Pulling languagetool (erikvl87/languagetool:)...
latest: Pulling from erikvl87/languagetool
ERROR: no matching manifest for linux/arm/v7 in the manifest list entries

I also tried, building the image from source, but failed with the following issue:

[ERROR] Failed to execute goal org.xolstice.maven.plugins:protobuf-maven-plugin:0.6.1:compile (default) on project languagetool-core: Unable to resolve artifact: Missing:
[ERROR] ----------
[ERROR] 1) com.google.protobuf:protoc:exe:linux-arm_32:3.17.3
[ERROR] 
[ERROR]   Try downloading the file manually from the project website.
[ERROR] 
[ERROR]   Then, install it using the command: 
[ERROR]       mvn install:install-file -DgroupId=com.google.protobuf -DartifactId=protoc -Dversion=3.17.3 -Dclassifier=linux-arm_32 -Dpackaging=exe -Dfile=/path/to/file
[ERROR] 
[ERROR]   Alternatively, if you host your own repository you can deploy the file there: 
[ERROR]       mvn deploy:deploy-file -DgroupId=com.google.protobuf -DartifactId=protoc -Dversion=3.17.3 -Dclassifier=linux-arm_32 -Dpackaging=exe -Dfile=/path/to/file -Durl=[url] -DrepositoryId=[id]
[ERROR] 
[ERROR]   Path to dependency: 
[ERROR]   	1) org.languagetool:languagetool-core:jar:5.7
[ERROR]   	2) com.google.protobuf:protoc:exe:linux-arm_32:3.17.3
[ERROR] 
[ERROR] ----------
[ERROR] 1 required artifact is missing.
[ERROR] 
[ERROR] for artifact: 
[ERROR]   org.languagetool:languagetool-core:jar:5.7
[ERROR] 
[ERROR] from the specified remote repositories:
[ERROR]   central (https://repo.maven.apache.org/maven2, releases=true, snapshots=false)
[ERROR] 
[ERROR] -> [Help 1]
[ERROR] 
[ERROR] To see the full stack trace of the errors, re-run Maven with the -e switch.
[ERROR] Re-run Maven using the -X switch to enable full debug logging.
[ERROR] 
[ERROR] For more information about the errors and possible solutions, please read the following articles:
[ERROR] [Help 1] http://cwiki.apache.org/confluence/display/MAVEN/MojoExecutionException
[ERROR] 
[ERROR] After correcting the problems, you can resume the build with the command
[ERROR]   mvn <goals> -rf :languagetool-core
The command 'mvn --projects languagetool-standalone --also-make package -DskipTests --quiet' returned a non-zero code: 1
ERROR: Service 'languagetool' failed to build : Build failed

Any ideas how to get it running? Thanks in advance!

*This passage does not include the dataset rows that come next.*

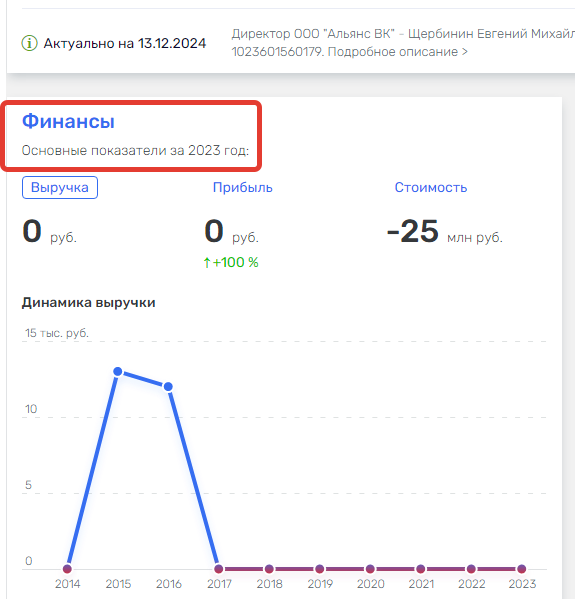Viewport: 575px width, 599px height.
Task: Switch to the Прибыль tab
Action: click(x=243, y=188)
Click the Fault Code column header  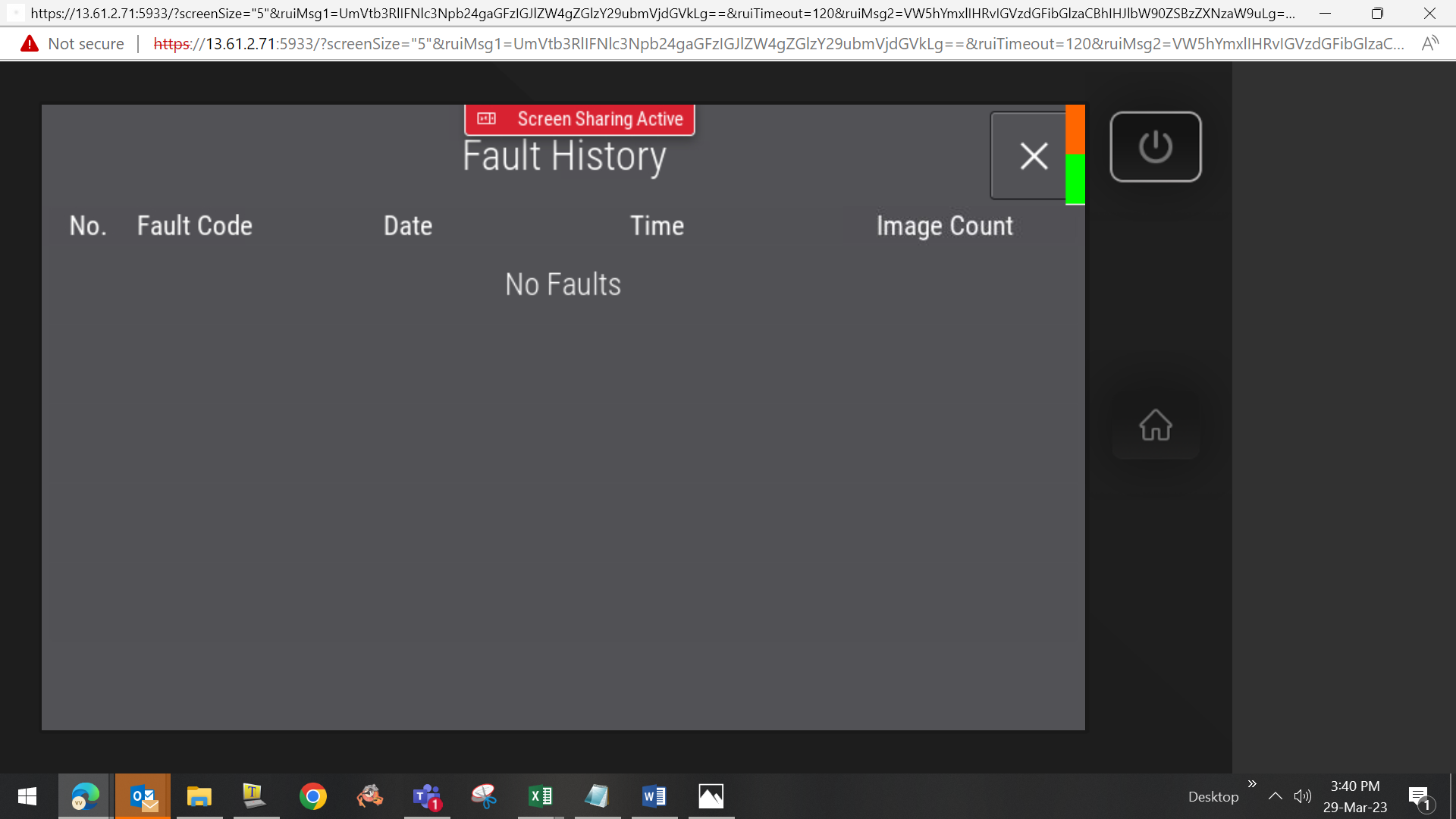195,226
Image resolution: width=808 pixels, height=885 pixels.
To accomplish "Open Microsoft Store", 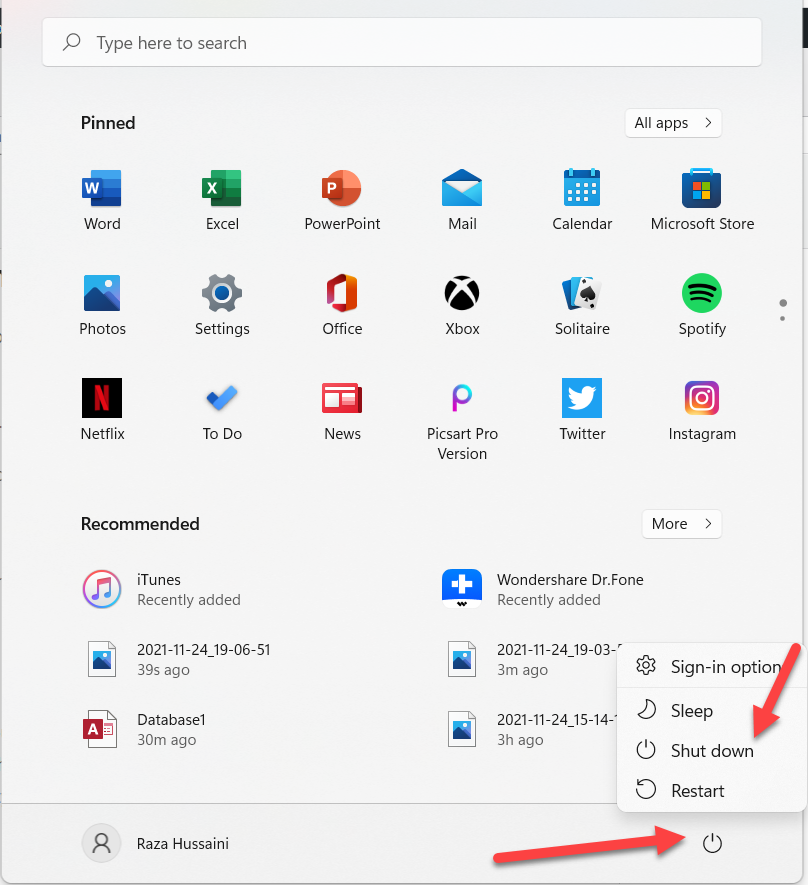I will (702, 200).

@Maxl94 I think your issue is unrelated to this ticket. If I'm not mistaken, linux/arm/v7 is a 32bit architecture. Currently, I've only released Docker images for linux/amd64 and linux/arm64 (see Docker Hub tags).

I am not sure, but Raspberry Pi 3b+ should have a 64-bit SoC. Have you tried running a 64bit OS? See Raspbery Pi OS (64-bit)

If you need this to work on a different architecture (32 bit), please open up a new ticket so I could try and look into that.